Denny Siregar Beberkan Prediksi Liar Jika Seandainya Ahok Menang Pilkada DKI Jakarta


AHOK MEMANG LEBIH BAIK KALAH..

"Kamu bayangkan seandainya Ahok menang..." Kata temanku datar.

Aku meresapi aroma kopiku siang ini. Menangisi kekalahan akal sehat yang terintimidasi oleh politisasi ayat dan mayat. Betapa sulitnya menjadi waras ditengah semua kegilaan ini.

"Sesudah Ahok diumumkan menang, ia diputuskan tidak bersalah oleh pengadilan.." Temanku melanjutkan. "Yang terjadi adalah ada alasan bagi lawan politik untuk melancarkan serangan demo berturut-turut yang akan mengguncangkan pemerintahan.."

Kepalaku terangkat tertarik mengikuti pemikiran temanku ini. Kucecap kopi yang sudah mendingin di hadapanku.

"Demo besar itu akan terus dibesarkan skalanya, dengan dana yang dikucurkan dari luar karena kepentingan mereka terganggu. Freeport misalnya.

Isunya adalah People Power. Rakyat menghendaki pemimpin muslim karena sesuai perintah Tuhan. Rakyat yang masih awam dan belum terpelajar, akan turun ke jalan dengan alasan membela ayat Tuhan.

Isu ini akan membesar dan rakyat yang turun ke jalan semakin banyak, dari mana-mana dengan kemudahan transportasi yang sudah dibayarkan oleh pelaksana.

Ekonomi jelas terganggu dan investasi terhambat. Yang terjadi dana dari dalam negeri kembali terbang keluar. Rupiah jatuh drastis dan ratusan miliar rupiah habis hanya untuk biaya pengamanan..

Pada momen tertentu, tentara ikut bergerak. Isunya adalah tentara pecah. Tentara akan mengamankan "amanat rakyat". Presiden dipaksa turun dan keluar dari istana, persis kejadian 2001 saat GusDur harus berpisah dari jabatan.

Dan Presiden pasti akan melakukan hal yang sama, mengingat karakternya yang tidak ingin ada perpecahan. Akhirnya ia turun dan terjadi perpecahan pula di parlemen...

Rakyat di wilayah Timur yang mayoritas Kristen akan berontak pula karena merasa terjadi cacat dalam demokrasi.

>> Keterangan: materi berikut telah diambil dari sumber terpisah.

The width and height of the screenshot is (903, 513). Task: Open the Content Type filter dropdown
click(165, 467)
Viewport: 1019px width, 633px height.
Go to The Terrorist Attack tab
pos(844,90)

Mereka akan menindas muslim minoritas dan mengumumkan tuntutan pemisahan diri dari NKRI. Situasi jauh lebih rumit dari yang diperkirakan.

Bisa saja terjadi benturan akhirnya dengan kekerasan dimana-mana. Akhirnya keadaan darurat diberlakukan dan pasukan keamanan internasional turun dan ikut campur dalam masalah dalam negeri..."

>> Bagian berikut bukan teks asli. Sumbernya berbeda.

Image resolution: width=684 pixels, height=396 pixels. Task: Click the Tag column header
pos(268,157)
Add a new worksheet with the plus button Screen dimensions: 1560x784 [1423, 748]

Aku terbelalak mendengarkan prediksi temanku yang begitu liar. Sebuah kemungkinan yang bisa dibilang kecil tetapi kemungkinan tetaplah kemungkinan. Apapun bisa terjadi, terutama ketika melihat apa yang sudah pernah ada melalui demo angka berangka sebelumnya.

"Masyarakat kita belum bisa menerima perbedaan. Terlalu prematur ketika sesuatu yang belum matang dipaksakan keluar. Perpecahan bisa terjadi dengan menunggangi isu sensitif yang terus dipertajam.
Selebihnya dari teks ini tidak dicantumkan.